While Standard & Poor's agreed to pay the government, states and Calpers a total of $1.5 billion for its inflated ratings of mortgage securities prior to the 2008 financial crisis, wiping out its operating profit for last year, its business model was left unchanged.
It still will be paid by the companies whose bonds it rates. Obviously that gives S&P an incentive to inflate ratings. Already it is giving top ratings to securities backed by sub-prime auto loans that many experts view as suspect.

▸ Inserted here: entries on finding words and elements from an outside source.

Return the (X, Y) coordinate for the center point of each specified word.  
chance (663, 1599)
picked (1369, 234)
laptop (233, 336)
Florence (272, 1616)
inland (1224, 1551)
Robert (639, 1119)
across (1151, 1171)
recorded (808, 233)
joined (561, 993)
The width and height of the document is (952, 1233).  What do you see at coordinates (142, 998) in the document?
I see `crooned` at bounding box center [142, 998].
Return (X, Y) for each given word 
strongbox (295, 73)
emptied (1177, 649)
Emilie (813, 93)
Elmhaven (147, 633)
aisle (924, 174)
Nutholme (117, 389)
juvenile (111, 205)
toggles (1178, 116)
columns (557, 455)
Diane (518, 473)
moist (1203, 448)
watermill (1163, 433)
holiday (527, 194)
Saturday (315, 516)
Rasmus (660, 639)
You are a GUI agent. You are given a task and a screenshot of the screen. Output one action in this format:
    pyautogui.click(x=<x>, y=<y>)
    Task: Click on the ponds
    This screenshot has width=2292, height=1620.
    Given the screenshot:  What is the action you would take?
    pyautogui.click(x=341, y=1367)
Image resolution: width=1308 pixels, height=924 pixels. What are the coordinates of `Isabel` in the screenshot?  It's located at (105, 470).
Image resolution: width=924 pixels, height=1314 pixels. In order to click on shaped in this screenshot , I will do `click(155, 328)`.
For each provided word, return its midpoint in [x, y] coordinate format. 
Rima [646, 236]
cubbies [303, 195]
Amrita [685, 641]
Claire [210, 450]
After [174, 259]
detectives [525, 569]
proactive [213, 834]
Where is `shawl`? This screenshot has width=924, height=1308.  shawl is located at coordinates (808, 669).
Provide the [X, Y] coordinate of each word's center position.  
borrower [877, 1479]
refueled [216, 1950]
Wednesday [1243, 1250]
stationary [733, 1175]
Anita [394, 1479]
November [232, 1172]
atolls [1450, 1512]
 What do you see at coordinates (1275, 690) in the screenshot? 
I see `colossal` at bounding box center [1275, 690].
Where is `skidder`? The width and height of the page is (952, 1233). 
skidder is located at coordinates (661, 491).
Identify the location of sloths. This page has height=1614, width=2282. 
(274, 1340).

"S&P got off cheap, and the fact that none of the people in charge of the company at the time are going to jail tells you it’s business as usual between Washington and Wall Street," writes
Bill Saporito of Time magazine.
"The company was quick to point out that it wasn’t guilty of what it admitted to: 'the settlement contains no findings of violations of law,' the company’s press release asserts."
So where does that leave us? S&P, Fitch and Moody's continue their oligopoly among ratings agencies, Saporito notes. "At some point in the future you can expect the same problems to crop again."
Bloomberg View columnist Matt Levine expresses some skepticism about the settlement too, though from a different angle.
"If S&P's core business of rating securities was for three critical years 'a scheme to defraud investors,' why is S&P still rating securities? Not as a regulatory matter, I mean, as a market one," he writes.
"If investors were defrauded, why are they still persuaded by S&P ratings? And if they're not persuaded, why are issuers still paying for those ratings?"